- **YOUR TASK**
Write out the entries below exactly, but only from the line containing "Go to the next report page" through the line containing "Click the CPU usage card title", and without the pictures.
■ ■ ■ ■ ■ ■ ■
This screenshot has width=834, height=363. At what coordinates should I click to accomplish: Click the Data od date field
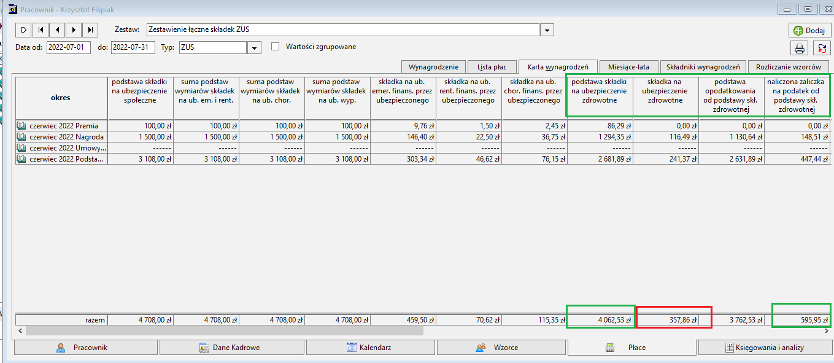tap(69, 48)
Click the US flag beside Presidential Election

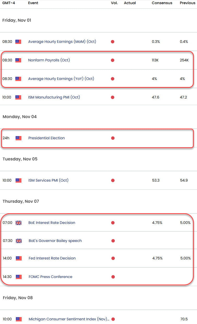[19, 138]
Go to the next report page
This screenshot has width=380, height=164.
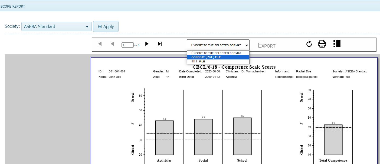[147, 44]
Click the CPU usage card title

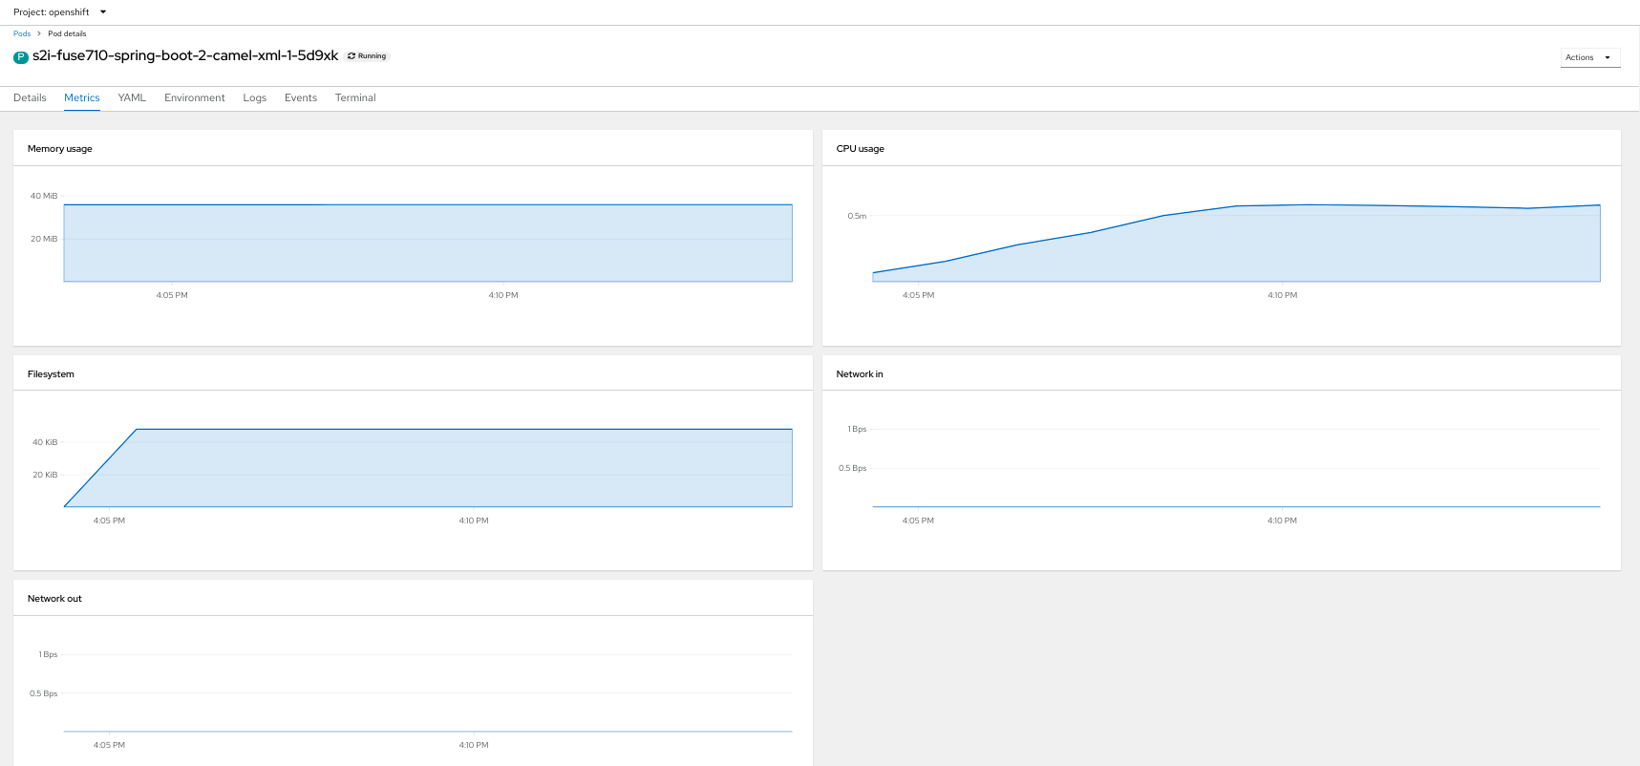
■ ■ ■ ■ ■ ■ ■
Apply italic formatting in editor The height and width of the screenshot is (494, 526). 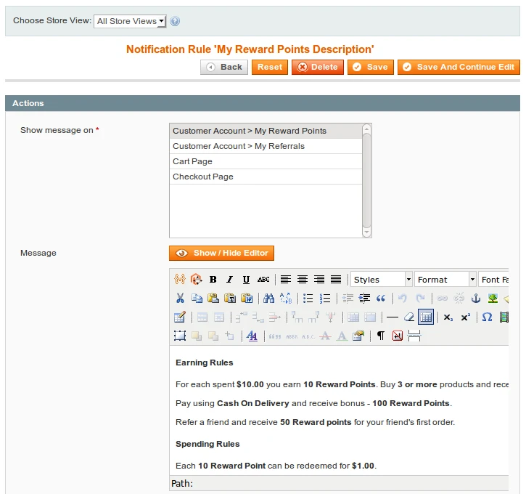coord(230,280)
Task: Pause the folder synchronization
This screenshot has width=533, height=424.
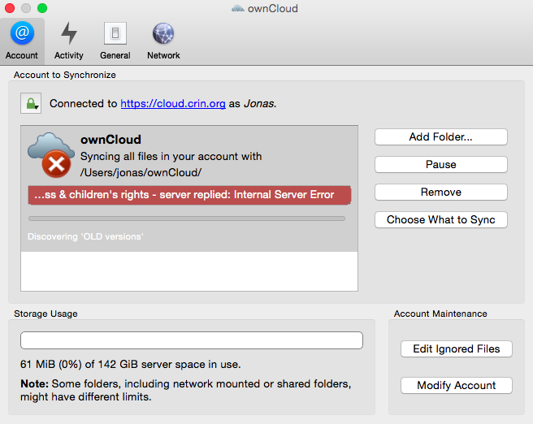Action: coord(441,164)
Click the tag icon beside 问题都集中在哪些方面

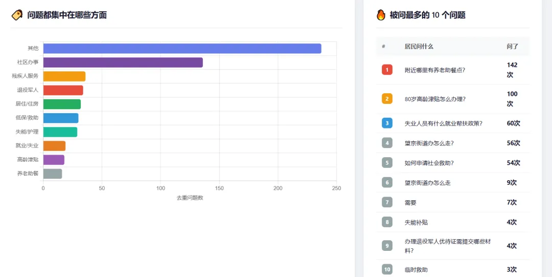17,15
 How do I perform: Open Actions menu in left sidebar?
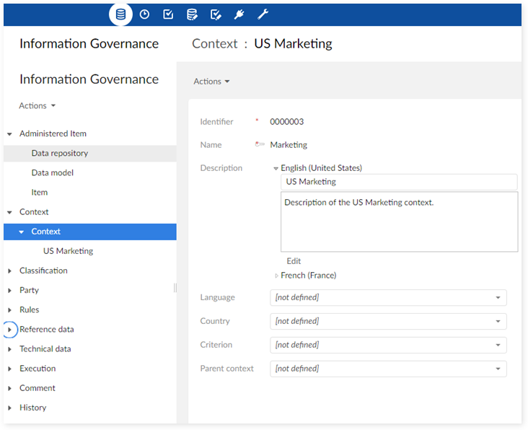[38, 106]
■ ■ ■ ■ ■ ■ ■
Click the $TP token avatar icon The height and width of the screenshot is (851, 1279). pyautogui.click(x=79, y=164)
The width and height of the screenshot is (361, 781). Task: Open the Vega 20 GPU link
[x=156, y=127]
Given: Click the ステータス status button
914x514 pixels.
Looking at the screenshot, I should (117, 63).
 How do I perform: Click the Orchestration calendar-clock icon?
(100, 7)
■ ■ ■ ■ ■ ■ ■
- **SOLUTION TO THIS PROBLEM**
Go to the next report page
This screenshot has width=380, height=164.
[147, 44]
Click the CPU usage card title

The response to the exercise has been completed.